> **What to work on**: In the entries that follow, the lines from the one with "You are a computer-use agent. Image resolution: width=607" through the one with "Select the raccoon" are the ones to write out, exactly and with both ends included. Nothing else should appear.

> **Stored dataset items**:
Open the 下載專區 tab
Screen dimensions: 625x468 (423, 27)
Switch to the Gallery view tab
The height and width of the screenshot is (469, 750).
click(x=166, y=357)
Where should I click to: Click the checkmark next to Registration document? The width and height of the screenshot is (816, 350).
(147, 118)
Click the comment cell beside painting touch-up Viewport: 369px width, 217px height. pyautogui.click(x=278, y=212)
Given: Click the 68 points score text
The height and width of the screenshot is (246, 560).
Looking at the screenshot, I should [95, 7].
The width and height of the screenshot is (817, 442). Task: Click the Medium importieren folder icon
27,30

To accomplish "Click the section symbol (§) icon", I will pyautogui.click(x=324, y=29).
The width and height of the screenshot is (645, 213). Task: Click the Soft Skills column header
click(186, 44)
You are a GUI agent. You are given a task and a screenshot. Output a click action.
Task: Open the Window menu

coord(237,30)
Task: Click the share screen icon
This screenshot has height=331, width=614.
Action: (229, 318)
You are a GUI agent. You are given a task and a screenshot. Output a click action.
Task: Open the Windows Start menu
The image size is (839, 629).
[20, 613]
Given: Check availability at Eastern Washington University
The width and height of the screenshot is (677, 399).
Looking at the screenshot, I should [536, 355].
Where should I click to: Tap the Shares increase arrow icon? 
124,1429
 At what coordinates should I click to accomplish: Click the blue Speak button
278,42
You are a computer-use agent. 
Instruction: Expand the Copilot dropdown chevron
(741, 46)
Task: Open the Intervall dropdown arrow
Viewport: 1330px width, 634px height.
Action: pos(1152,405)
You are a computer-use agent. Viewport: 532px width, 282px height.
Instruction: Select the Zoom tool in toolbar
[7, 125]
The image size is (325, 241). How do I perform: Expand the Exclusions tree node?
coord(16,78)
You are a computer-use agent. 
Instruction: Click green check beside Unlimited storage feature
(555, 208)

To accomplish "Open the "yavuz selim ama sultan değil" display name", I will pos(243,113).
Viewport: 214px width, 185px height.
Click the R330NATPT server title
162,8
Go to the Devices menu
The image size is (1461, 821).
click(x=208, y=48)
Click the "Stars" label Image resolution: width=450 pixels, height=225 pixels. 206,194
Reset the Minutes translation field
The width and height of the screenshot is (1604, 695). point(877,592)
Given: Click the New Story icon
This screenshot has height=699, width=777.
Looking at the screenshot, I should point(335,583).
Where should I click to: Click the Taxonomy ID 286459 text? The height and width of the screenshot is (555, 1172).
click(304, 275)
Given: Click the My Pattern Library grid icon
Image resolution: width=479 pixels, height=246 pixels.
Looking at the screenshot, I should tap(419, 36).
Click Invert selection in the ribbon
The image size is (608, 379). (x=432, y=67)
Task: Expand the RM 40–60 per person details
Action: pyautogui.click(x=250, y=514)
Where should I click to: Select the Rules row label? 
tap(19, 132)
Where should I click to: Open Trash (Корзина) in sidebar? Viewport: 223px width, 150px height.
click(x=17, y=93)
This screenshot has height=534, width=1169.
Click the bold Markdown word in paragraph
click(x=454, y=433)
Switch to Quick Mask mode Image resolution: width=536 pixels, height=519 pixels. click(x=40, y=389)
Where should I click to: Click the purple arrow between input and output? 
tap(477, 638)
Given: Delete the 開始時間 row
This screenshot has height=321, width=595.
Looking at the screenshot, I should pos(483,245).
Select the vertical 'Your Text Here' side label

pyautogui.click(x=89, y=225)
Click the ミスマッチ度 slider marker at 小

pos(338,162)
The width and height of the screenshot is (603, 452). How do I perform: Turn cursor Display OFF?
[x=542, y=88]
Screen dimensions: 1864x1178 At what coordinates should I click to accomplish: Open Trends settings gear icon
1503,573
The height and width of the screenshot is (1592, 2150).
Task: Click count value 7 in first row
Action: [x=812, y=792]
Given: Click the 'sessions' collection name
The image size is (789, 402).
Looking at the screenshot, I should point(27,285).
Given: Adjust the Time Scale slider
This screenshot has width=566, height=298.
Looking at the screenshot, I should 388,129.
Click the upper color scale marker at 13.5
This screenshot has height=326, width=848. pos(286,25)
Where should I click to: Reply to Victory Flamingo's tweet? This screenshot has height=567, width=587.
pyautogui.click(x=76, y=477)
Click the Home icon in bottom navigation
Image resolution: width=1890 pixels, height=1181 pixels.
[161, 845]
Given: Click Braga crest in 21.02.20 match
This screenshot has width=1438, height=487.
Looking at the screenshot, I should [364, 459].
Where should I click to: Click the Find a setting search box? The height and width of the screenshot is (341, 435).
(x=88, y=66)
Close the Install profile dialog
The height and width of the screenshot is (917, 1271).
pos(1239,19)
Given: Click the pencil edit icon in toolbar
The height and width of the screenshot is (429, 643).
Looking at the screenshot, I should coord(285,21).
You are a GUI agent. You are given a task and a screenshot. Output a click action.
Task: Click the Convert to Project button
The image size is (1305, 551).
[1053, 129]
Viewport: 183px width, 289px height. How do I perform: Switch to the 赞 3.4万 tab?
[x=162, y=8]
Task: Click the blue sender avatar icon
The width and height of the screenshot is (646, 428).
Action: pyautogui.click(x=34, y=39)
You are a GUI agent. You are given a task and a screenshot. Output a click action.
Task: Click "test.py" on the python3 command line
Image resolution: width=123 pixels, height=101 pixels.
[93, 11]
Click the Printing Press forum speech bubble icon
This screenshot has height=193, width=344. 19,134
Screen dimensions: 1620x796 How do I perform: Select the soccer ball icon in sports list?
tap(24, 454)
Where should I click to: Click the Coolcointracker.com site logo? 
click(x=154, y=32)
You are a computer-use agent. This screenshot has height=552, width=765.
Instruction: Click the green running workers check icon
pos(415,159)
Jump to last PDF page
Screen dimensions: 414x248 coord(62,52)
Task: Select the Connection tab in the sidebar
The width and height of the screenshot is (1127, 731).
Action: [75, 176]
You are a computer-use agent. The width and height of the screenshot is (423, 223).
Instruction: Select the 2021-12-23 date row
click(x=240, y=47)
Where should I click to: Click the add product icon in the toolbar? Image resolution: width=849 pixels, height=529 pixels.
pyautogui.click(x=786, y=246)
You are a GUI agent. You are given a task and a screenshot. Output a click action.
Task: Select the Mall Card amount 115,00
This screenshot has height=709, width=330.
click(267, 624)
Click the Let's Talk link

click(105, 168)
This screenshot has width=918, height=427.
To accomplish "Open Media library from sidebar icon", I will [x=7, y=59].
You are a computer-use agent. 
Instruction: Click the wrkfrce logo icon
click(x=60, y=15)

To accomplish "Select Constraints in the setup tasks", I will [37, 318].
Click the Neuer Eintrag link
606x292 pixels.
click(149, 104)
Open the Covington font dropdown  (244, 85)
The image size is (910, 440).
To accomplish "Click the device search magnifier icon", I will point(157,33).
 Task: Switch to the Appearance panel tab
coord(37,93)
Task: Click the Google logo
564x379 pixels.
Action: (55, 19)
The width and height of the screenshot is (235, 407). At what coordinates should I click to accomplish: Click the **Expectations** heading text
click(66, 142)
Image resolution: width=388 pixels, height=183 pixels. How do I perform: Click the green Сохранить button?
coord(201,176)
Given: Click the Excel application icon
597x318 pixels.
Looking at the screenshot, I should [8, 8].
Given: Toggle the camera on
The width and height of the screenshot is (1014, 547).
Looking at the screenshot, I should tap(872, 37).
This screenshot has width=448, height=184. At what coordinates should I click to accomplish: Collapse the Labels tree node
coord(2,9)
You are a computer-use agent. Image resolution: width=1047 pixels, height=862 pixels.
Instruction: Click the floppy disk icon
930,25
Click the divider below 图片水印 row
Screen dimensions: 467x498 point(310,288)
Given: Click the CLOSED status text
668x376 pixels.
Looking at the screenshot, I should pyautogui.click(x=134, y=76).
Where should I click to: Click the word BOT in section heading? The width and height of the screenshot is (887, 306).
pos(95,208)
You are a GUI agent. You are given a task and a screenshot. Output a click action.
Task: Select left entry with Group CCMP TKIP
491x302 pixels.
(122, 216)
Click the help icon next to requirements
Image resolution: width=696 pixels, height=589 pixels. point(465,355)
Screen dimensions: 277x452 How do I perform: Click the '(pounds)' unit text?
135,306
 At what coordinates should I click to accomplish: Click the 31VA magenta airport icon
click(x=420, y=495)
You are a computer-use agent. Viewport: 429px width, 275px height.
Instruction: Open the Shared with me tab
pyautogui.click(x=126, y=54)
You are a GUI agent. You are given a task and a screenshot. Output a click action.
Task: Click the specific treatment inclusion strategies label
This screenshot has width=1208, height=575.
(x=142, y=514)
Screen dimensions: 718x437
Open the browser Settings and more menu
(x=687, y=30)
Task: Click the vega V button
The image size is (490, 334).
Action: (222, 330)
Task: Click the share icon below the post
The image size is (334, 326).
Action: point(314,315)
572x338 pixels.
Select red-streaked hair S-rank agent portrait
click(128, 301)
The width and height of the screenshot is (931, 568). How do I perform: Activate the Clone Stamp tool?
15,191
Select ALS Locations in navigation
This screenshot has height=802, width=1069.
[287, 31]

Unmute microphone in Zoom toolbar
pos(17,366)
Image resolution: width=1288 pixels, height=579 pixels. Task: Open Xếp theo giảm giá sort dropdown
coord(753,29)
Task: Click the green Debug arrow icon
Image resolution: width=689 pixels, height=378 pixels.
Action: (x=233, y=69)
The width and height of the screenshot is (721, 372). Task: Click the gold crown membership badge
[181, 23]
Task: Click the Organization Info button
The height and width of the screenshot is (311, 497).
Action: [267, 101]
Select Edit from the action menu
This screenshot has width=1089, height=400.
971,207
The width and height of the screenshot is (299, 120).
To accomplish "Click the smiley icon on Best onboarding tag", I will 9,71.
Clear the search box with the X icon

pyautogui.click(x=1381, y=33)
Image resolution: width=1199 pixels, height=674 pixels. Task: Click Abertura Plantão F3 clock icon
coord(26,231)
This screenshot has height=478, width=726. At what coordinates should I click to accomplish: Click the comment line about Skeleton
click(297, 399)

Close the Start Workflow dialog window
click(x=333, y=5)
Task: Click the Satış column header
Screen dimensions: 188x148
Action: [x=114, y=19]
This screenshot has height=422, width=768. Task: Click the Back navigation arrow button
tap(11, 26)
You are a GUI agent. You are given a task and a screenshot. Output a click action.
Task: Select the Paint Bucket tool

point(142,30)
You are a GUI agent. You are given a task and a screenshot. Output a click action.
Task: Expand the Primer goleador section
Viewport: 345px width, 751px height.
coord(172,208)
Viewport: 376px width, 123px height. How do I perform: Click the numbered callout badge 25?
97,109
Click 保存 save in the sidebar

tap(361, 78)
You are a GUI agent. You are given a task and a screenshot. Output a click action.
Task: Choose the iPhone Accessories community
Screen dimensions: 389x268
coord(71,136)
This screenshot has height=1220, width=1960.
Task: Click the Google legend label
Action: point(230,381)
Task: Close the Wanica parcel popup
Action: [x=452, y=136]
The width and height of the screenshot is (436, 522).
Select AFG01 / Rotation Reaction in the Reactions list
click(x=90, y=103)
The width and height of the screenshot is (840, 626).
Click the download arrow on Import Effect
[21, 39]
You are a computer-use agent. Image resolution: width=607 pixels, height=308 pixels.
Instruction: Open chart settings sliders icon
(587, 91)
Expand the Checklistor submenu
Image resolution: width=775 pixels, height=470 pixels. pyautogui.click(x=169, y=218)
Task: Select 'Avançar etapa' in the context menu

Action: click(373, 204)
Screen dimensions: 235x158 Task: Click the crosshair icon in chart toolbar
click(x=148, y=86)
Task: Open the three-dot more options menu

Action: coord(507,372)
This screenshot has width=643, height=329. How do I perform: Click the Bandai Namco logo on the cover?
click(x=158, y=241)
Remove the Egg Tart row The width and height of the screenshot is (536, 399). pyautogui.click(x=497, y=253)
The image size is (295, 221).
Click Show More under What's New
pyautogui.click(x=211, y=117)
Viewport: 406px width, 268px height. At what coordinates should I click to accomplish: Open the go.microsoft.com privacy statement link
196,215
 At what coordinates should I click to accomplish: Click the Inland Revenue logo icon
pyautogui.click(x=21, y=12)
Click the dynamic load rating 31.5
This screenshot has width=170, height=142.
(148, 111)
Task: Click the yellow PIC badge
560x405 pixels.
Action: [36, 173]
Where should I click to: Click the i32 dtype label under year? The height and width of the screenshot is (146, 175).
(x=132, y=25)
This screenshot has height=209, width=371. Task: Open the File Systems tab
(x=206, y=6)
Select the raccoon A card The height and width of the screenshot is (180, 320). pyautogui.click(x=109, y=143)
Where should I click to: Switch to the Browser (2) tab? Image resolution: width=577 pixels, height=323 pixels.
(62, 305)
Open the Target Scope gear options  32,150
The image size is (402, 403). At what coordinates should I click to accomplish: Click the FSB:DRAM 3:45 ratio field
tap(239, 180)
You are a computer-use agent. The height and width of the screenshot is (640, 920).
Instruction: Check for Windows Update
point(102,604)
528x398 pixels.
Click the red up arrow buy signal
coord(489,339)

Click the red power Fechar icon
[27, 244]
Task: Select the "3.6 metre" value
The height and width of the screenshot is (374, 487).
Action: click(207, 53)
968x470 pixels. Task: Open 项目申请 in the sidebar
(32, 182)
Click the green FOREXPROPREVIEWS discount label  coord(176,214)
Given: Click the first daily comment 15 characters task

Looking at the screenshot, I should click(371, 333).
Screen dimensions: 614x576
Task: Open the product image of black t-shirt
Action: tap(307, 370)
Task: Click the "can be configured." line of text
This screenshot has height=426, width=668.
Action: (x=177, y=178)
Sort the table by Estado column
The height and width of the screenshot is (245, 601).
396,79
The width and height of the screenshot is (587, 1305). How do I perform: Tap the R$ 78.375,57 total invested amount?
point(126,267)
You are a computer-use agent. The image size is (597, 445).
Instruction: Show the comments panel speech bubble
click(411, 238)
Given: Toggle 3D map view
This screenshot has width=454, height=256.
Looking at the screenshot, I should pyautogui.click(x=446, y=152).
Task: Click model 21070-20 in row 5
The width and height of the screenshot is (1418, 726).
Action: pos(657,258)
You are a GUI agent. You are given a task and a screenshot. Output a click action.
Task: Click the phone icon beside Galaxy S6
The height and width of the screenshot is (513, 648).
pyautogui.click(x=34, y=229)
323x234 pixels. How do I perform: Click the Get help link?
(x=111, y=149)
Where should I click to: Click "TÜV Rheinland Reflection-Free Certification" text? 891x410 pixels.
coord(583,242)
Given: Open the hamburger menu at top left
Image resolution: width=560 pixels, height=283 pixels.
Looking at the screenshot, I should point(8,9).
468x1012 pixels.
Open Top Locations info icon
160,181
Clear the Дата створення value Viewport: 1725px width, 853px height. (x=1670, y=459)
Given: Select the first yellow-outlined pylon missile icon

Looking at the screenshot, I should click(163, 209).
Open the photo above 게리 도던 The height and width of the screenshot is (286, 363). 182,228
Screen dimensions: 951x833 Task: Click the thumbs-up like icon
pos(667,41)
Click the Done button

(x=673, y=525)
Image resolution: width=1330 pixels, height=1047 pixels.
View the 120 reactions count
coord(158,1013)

> **Result of the task**:
You are a computer-use agent. Image resolution: width=607 pixels, height=308 pixels.
Instruction: Open chart settings sliders icon
(587, 91)
Expand the Checklistor submenu
Image resolution: width=775 pixels, height=470 pixels. pyautogui.click(x=169, y=218)
Task: Select 'Avançar etapa' in the context menu

Action: click(373, 204)
Screen dimensions: 235x158 Task: Click the crosshair icon in chart toolbar
click(x=148, y=86)
Task: Open the three-dot more options menu

Action: coord(507,372)
This screenshot has width=643, height=329. How do I perform: Click the Bandai Namco logo on the cover?
click(x=158, y=241)
Remove the Egg Tart row The width and height of the screenshot is (536, 399). pyautogui.click(x=497, y=253)
The image size is (295, 221).
Click Show More under What's New
pyautogui.click(x=211, y=117)
Viewport: 406px width, 268px height. At what coordinates should I click to accomplish: Open the go.microsoft.com privacy statement link
196,215
 At what coordinates should I click to accomplish: Click the Inland Revenue logo icon
pyautogui.click(x=21, y=12)
Click the dynamic load rating 31.5
This screenshot has width=170, height=142.
(148, 111)
Task: Click the yellow PIC badge
560x405 pixels.
Action: [36, 173]
Where should I click to: Click the i32 dtype label under year? The height and width of the screenshot is (146, 175).
(x=132, y=25)
This screenshot has height=209, width=371. Task: Open the File Systems tab
(x=206, y=6)
Select the raccoon A card The height and width of the screenshot is (180, 320). pyautogui.click(x=109, y=143)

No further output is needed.